Dalam teori kebudayaan C.A Van Peursen, perkembangan budaya manusia
dibagi menjadi tiga tahap, yaitu mitis, ontologis, dan fungsionalis.
C.A van Peursen (1976) mengajukan
bahwa kebudayaan terdiri dari tiga dimensi yaitu mitis, ontologis, dan
fungsional. Dalam dimensi mitis, relasi manusia dengan lingkungannya bersifat
terbuka. Pada dimensi ontologis, relasi manusia dengan lingkungannya bersifat
tertutup. Dan pada dimensi fungsional, relasi manusia dengan lingkungan
bersifat partisipatif.
Dimensi mitis ditandai oleh
manusia yang merasa dirinya dikelilingi oleh gaya tak terlihat disekitarnya.
Dimensi mitis disebut juga pandangan ekosentris dimana manusia berintegrasi
dengan alam dan dikendalikan oleh alam.
Dimensi ontologis ditandai oleh
manusia yang tidak lagi hidup dalam kekuasaan mitis namun bebas untuk memeriksa
apapun. Dimensi ontologis disebut juga pandangan antroposentris dimana manusia
bersifat asertif dan mengendalikan alam.
Dimensi fungsional ditandai oleh
sikap dan kondisi pikiran yang tidak lagi terkesan dengan sekitarnya, tidak
lagi mengambil jarak dengan objek, namun ia ingin membentuk hubungan terhadap
segala hal dalam lingkungannya. Dimensi ini diidentifikasi sebagai kebudayaan
modern.
Tahap Mitis
Manusia
menganggap bahwa dirinya adalah bagian dari alam. Manusia merasa bahwa dirinya
berada di dalam dan dipengaruhi oleh alam. Hal ini dapat dilihat budaya Indian.
Mereka sering menganggap bahwa diri mereka adalah penjelmaan dari hewan di
sekitarnya. Pada tahap ini, manusia kerap memberikan kurban atau sesaji sebagai
bentuk penghormatannya kepada alam. Manusia juga membuat norma-norma perlakuan
terhadap alam. Sehingga hidupnya selalu selaras dengan alam dan dilindungi oleh
alam itu sendiri.

Tugas yang Dikerjakan =>
• a. Sebutkan ketiga dimensi kebudayaan dalam teks tentang teori kebudayaan Van Peursen. Sertakan juga sifat relasi manusia dengan lingkungannya pada masing-masing dimensi.
• b. Berdasarkan teks tentang teori kebudayaan Van Peursen, jelaskan untuk apa manusia pada tahap mitis memberikan kurban atau sesaji. Jelaskan juga apa akibat dari norma-norma yang mereka buat terhadap alam.
• c. Tulis lanjutan teks tentang teori kebudayaan Van Peursen, dimulai setelah kalimat terakhirnya.

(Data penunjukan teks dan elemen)
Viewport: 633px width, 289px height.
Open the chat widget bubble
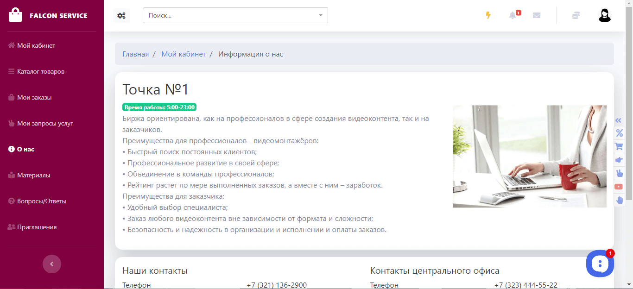click(600, 264)
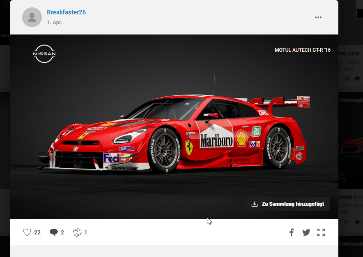The height and width of the screenshot is (257, 363).
Task: Open comments via the speech bubble icon
Action: (x=53, y=232)
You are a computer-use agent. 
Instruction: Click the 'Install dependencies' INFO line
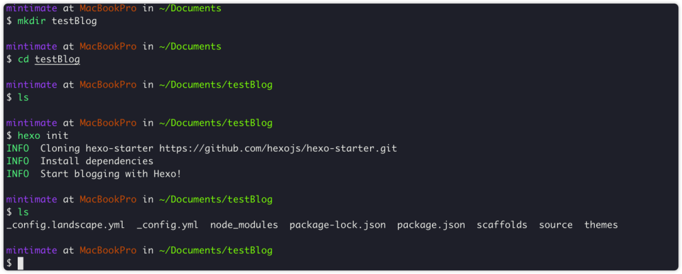coord(97,161)
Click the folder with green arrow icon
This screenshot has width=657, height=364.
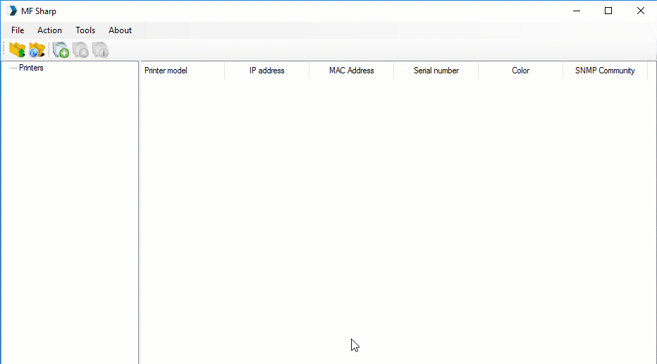click(17, 50)
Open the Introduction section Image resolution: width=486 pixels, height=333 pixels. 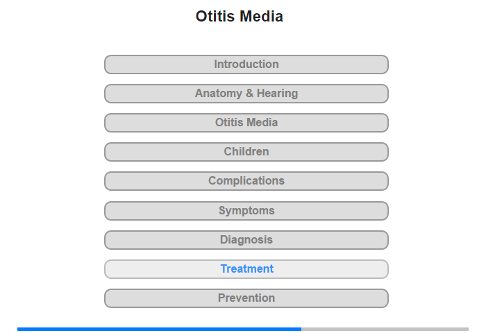point(246,65)
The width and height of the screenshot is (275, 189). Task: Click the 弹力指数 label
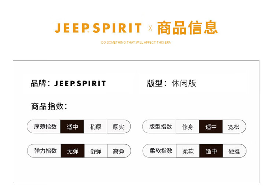(45, 150)
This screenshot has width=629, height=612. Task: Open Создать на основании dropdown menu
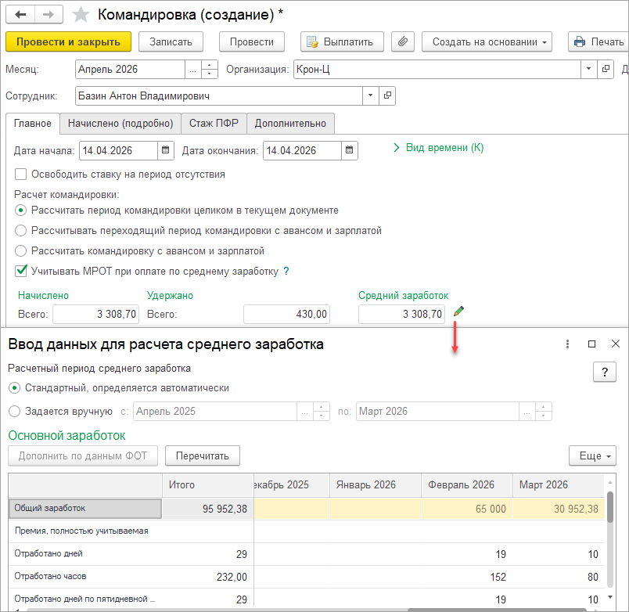click(x=487, y=41)
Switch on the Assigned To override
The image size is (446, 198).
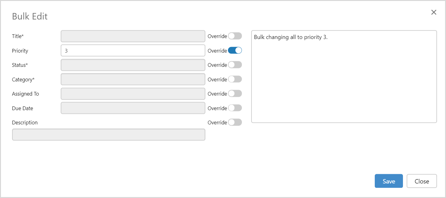(x=235, y=94)
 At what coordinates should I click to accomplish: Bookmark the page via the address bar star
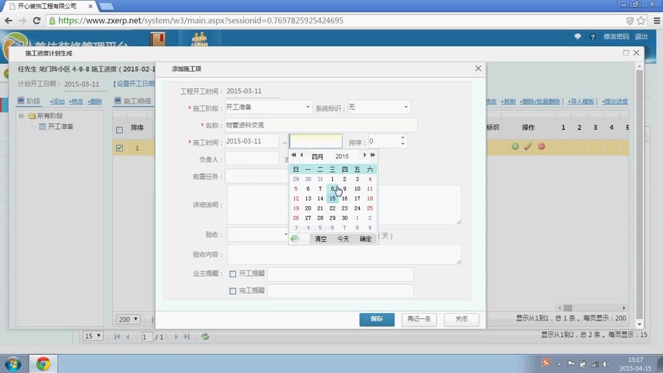[640, 20]
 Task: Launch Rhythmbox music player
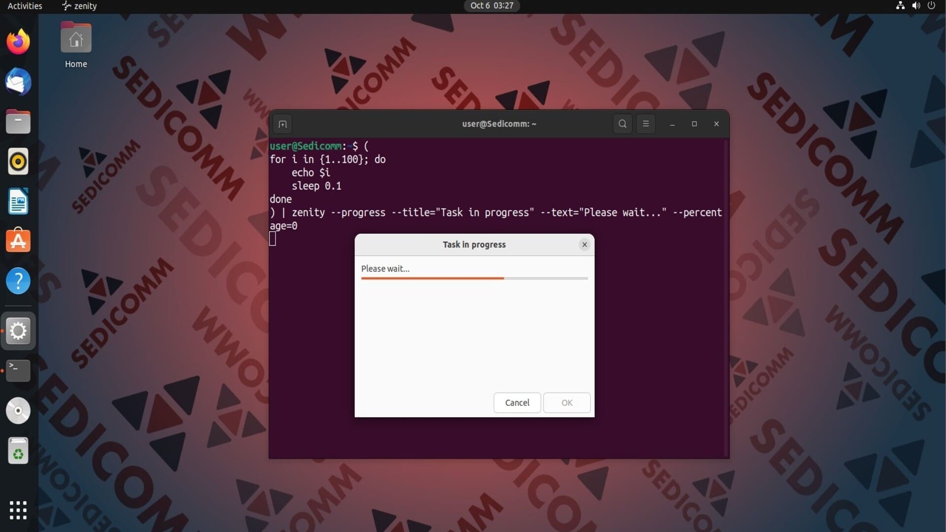click(18, 162)
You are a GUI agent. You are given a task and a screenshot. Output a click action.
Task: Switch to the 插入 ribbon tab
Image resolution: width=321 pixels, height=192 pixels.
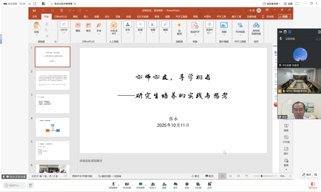[86, 17]
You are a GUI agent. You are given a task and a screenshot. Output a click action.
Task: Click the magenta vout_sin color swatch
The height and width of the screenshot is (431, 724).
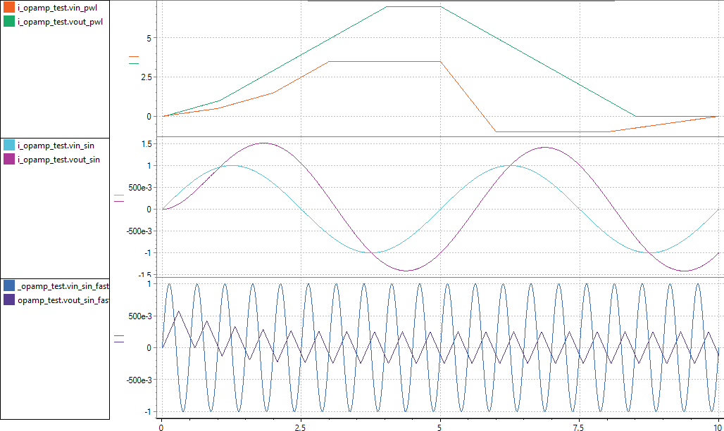click(x=8, y=160)
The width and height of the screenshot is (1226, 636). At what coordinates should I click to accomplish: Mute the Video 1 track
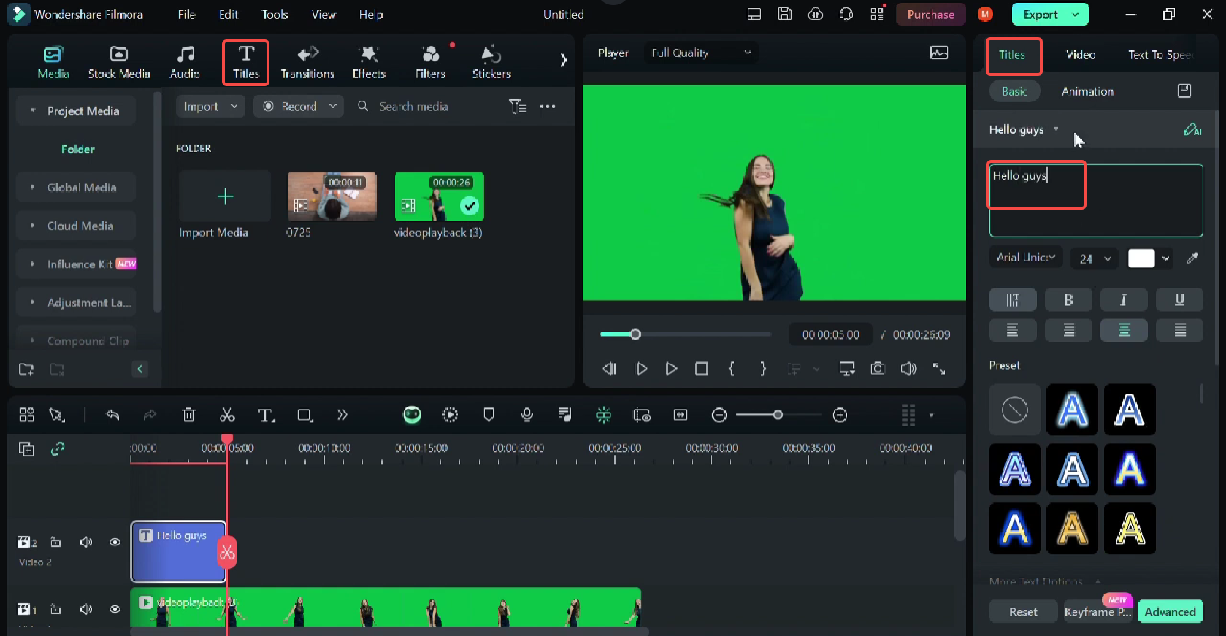click(x=86, y=609)
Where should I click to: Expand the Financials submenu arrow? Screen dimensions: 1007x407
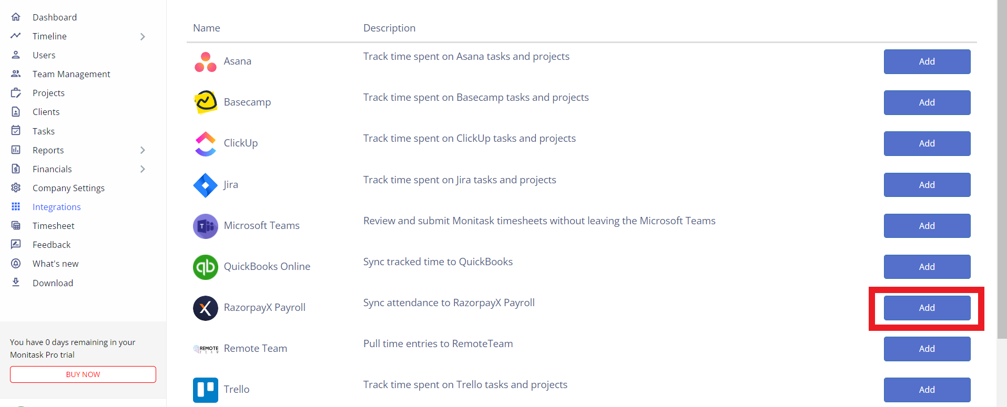[x=143, y=169]
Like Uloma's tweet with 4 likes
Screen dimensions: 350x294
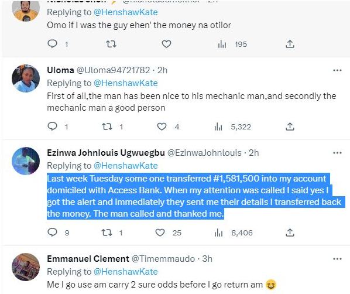coord(162,127)
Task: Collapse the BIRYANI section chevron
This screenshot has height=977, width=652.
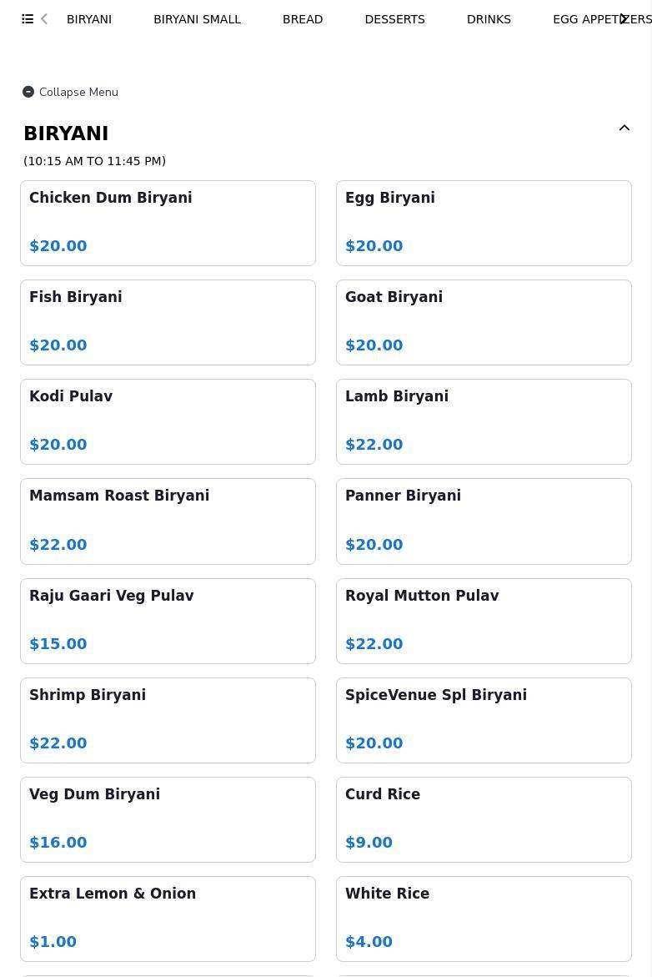Action: click(x=624, y=128)
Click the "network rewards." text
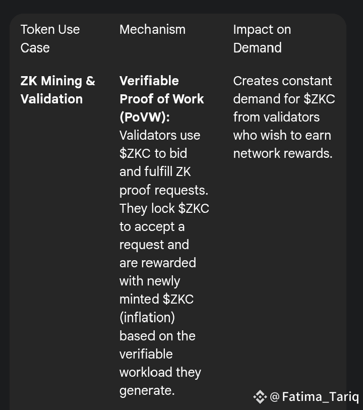The height and width of the screenshot is (410, 363). pyautogui.click(x=282, y=153)
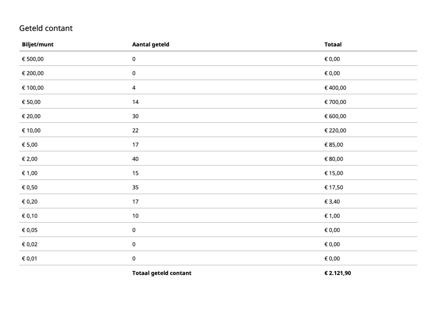The width and height of the screenshot is (436, 331).
Task: Select the € 0,05 denomination cell
Action: coord(30,230)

Jawaban per Tugas =>
• a.
Dimensi mitis: relasi manusia dengan lingkungannya bersifat terbuka.
Dimensi ontologis: relasi manusia dengan lingkungannya bersifat tertutup.
Dimensi fungsional: relasi manusia dengan lingkungannya bersifat partisipatif.

• b. Kurban atau sesaji diberikan sebagai bentuk penghormatan manusia kepada alam. Norma-norma perlakuan terhadap alam membuat hidup manusia selalu selaras dengan alam dan dilindungi oleh alam itu sendiri.

• c.
Tahap Ontologis
Manusia
mulai mengenal agama. Manusia tidak lagi memberikan kurban dan memandang bahwa
alam merupakan sama-sama makhluk Tuhan yang harus dijaga kelestariannya.
Meskipun begitu, manusia sudah mulai menjadikan alam sebagai objek yang bisa
dipergunakan untuk mempertahankan hidupnya.
Tahap Fungsionalis
Manusia
sudah jauh dari alam. Bahkan, alam tidak hanya sekedar dijadikan objek, tetapi
telah menjadi alat untuk memenuhi kebutuhan manusia agar hidupnya nyaman. Tahap
ini ditandai dengan revolusi industri di dunia dan manusia memperlakukan alam
dengan mengeksplorasinya secara berlebihan.
Kaitannya
dengan kondisi masyarakat pada saat ini
Tahap mitis ialah sikap manusia
yang merasakan dirinya selalu terkait bahkan tergantung dengan
kekuatan-kekuatan gaib di sekitarnya yang di kalangan masyarakat primitif
disimbolkan dalam mitologi-mitologi , misalnya Nyai Rara Kidul dan Ratu Adil.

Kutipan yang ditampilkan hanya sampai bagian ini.